## SUPPLIED RECORDS:
>>>>
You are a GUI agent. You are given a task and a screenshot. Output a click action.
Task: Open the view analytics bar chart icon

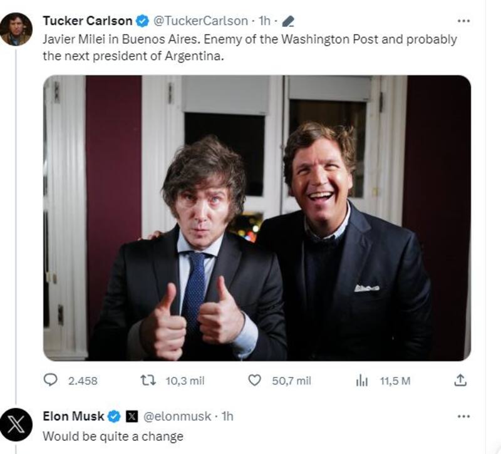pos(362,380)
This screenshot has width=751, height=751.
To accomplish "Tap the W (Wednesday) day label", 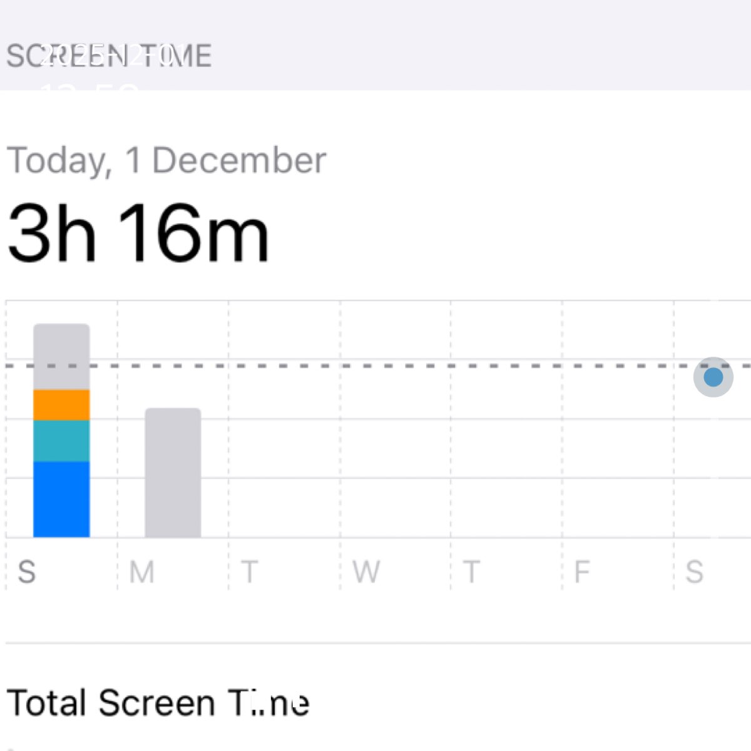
<<<<
>>>>
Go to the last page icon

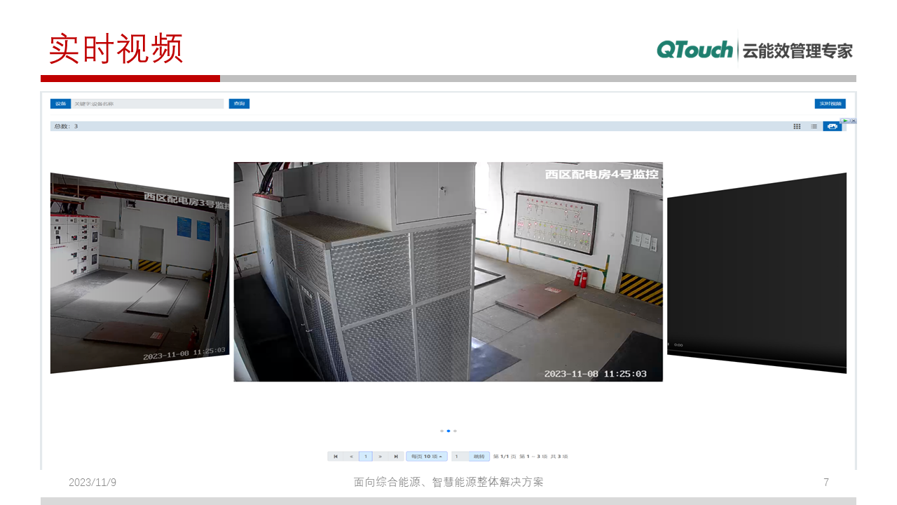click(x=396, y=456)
<<<<
Collect every line in the records above that contains the word "icon", copying each one as it appears.

Task: Open the view analytics bar chart icon
Go to the last page icon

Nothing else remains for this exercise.